CHA News Article

California to Face Critical Shortage of Behavioral Health Workers

A research report released Feb. 12 by the University of California, San Francisco’s Healthforce Center forecasts dire shortages of behavioral health professionals in California by 2028. The report warns that current 10-year projections show a significantly inadequate supply of behavioral health professionals and an imbalance in the geographic and racial distribution of these workers.

California’s aging behavioral health workforce is a primary cause of the impending shortages. While all behavioral health occupations will face major deficiencies, shortages of psychiatrists and psychologists are of critical concern, as one in four will reach retirement age over the next decade.

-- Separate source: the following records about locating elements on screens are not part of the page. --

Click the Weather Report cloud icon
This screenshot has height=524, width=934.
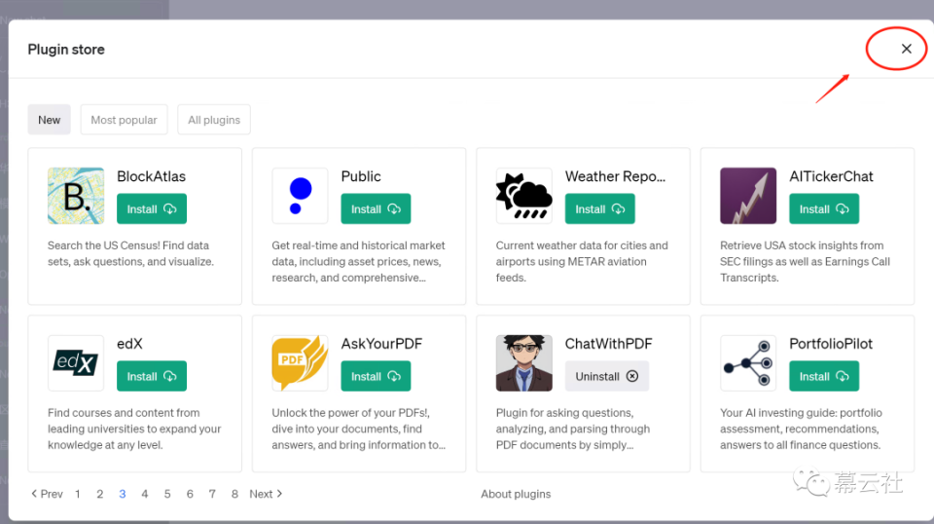pos(524,196)
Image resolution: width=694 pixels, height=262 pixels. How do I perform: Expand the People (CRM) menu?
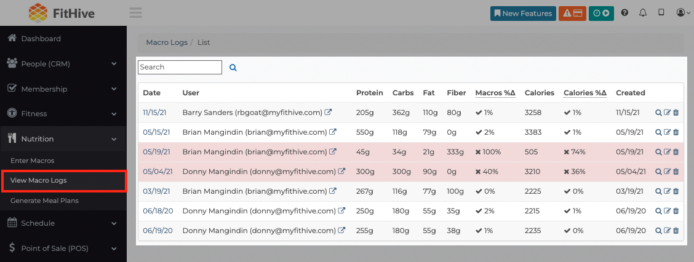click(x=63, y=64)
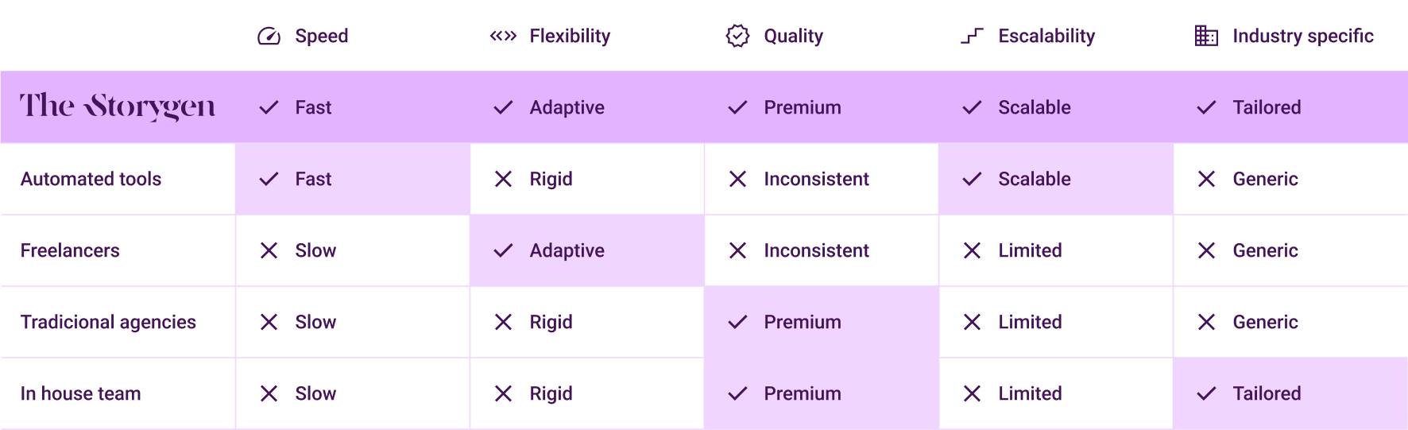Click Inconsistent in the Automated tools row
Image resolution: width=1408 pixels, height=430 pixels.
pyautogui.click(x=816, y=179)
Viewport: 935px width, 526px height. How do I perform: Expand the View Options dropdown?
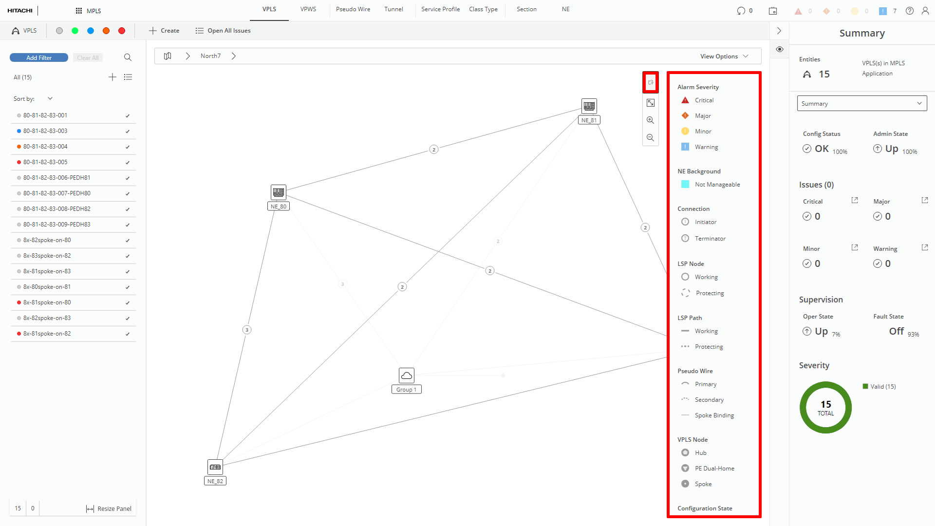(x=724, y=56)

In addition to addressing workforce shortages, the report also urges action in solving the inequitable geographic supply of behavioral health professionals in the state. The research shows that training for, and availability of, behavioral health professionals are disproportionate to per-capita demand in several areas throughout California. Furthermore, the report highlights the importance of addressing the underrepresentation of Latino and African American workers among most behavioral health professions.

The report concludes that California must make considerable and immediate investments in the development, distribution and racial composition of its behavioral health workforce. In order to meet future demands of its populace, the report recommends that the state increase the workforce supply, balance unequal distribution of workers and increase the ethnic diversity of behavioral health professionals.